### About this task
Begin at the line that has "Viewport: 1280px width, 897px height.", stop after the line that has "user profile panel", and print exactly those lines from the records below, without any pictures.

### Source information
....

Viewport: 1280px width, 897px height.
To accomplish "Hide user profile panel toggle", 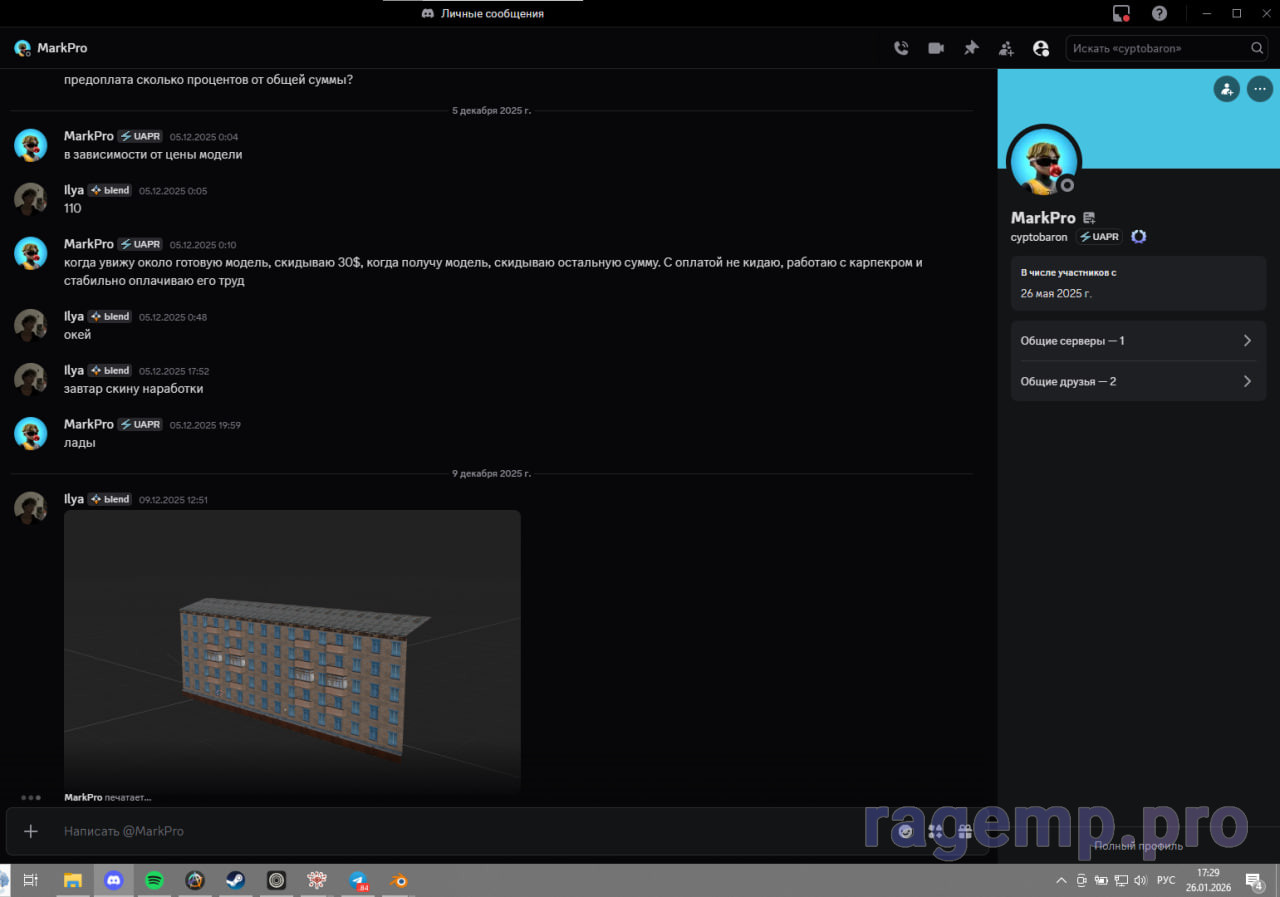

....

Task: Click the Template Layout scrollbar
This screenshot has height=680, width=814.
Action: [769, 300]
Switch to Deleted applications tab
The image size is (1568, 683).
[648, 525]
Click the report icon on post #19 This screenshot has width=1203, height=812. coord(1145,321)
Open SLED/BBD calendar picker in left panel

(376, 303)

....

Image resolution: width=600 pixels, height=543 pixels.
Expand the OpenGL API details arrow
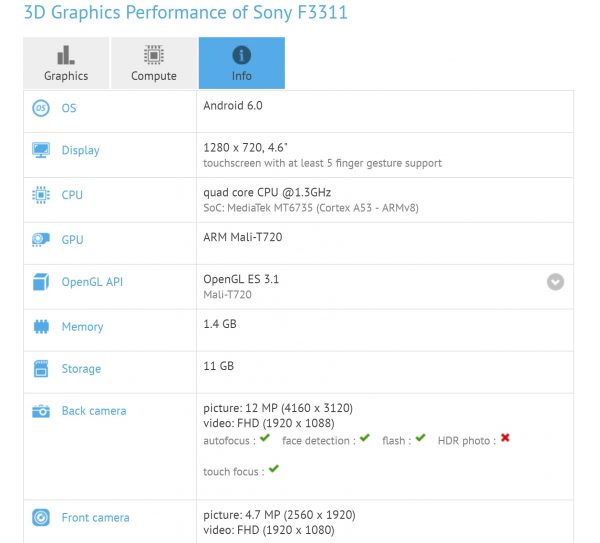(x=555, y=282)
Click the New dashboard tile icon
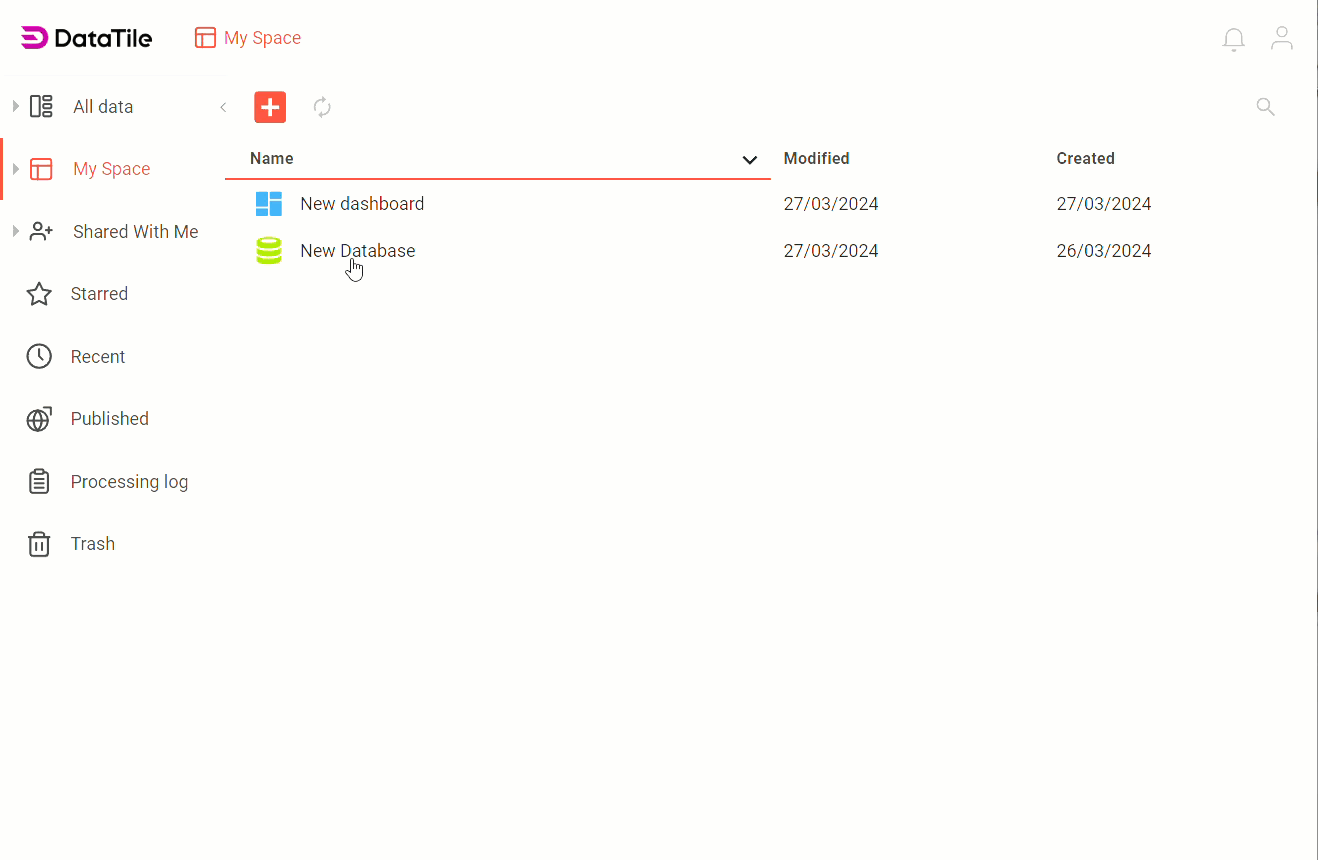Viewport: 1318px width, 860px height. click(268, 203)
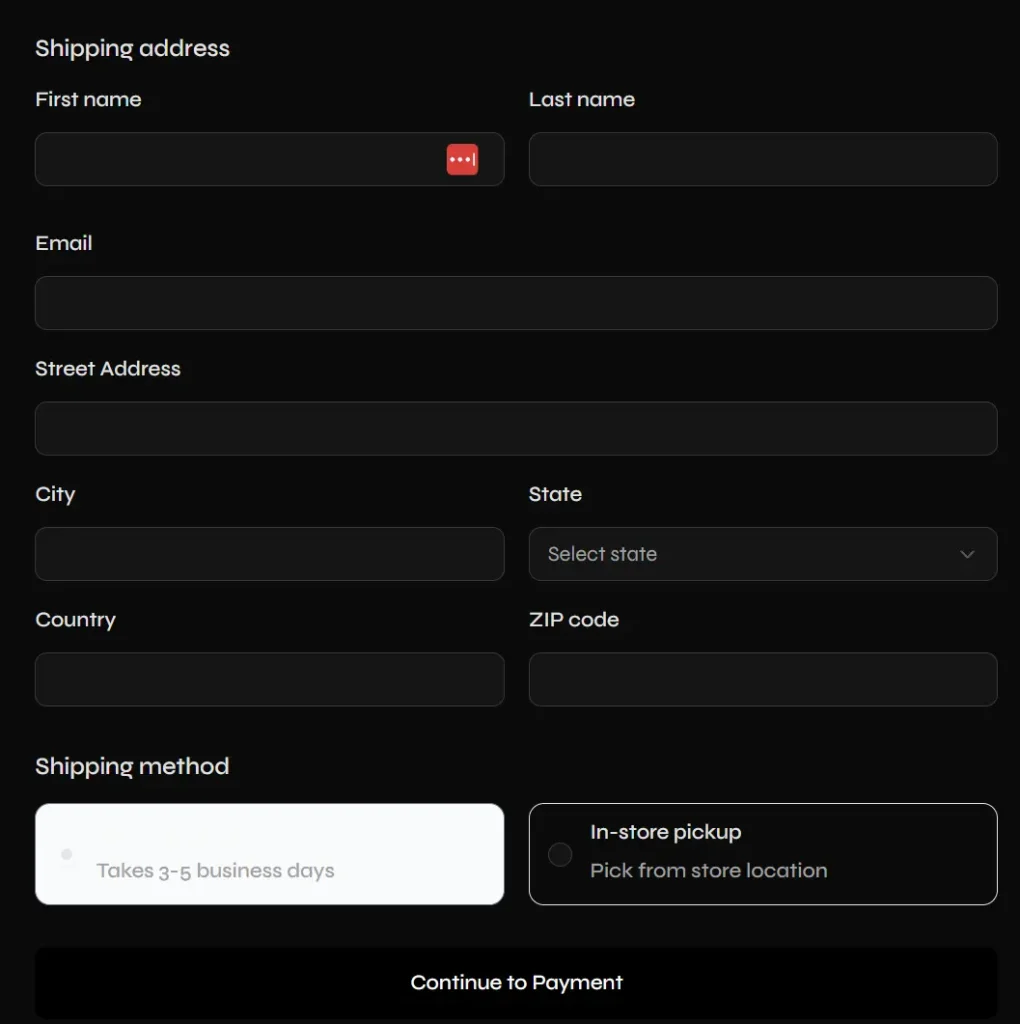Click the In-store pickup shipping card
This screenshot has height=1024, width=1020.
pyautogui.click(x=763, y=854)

....

### Exercise response
Viewport: 1280px width, 897px height.
To accomplish "Hide user profile panel toggle", 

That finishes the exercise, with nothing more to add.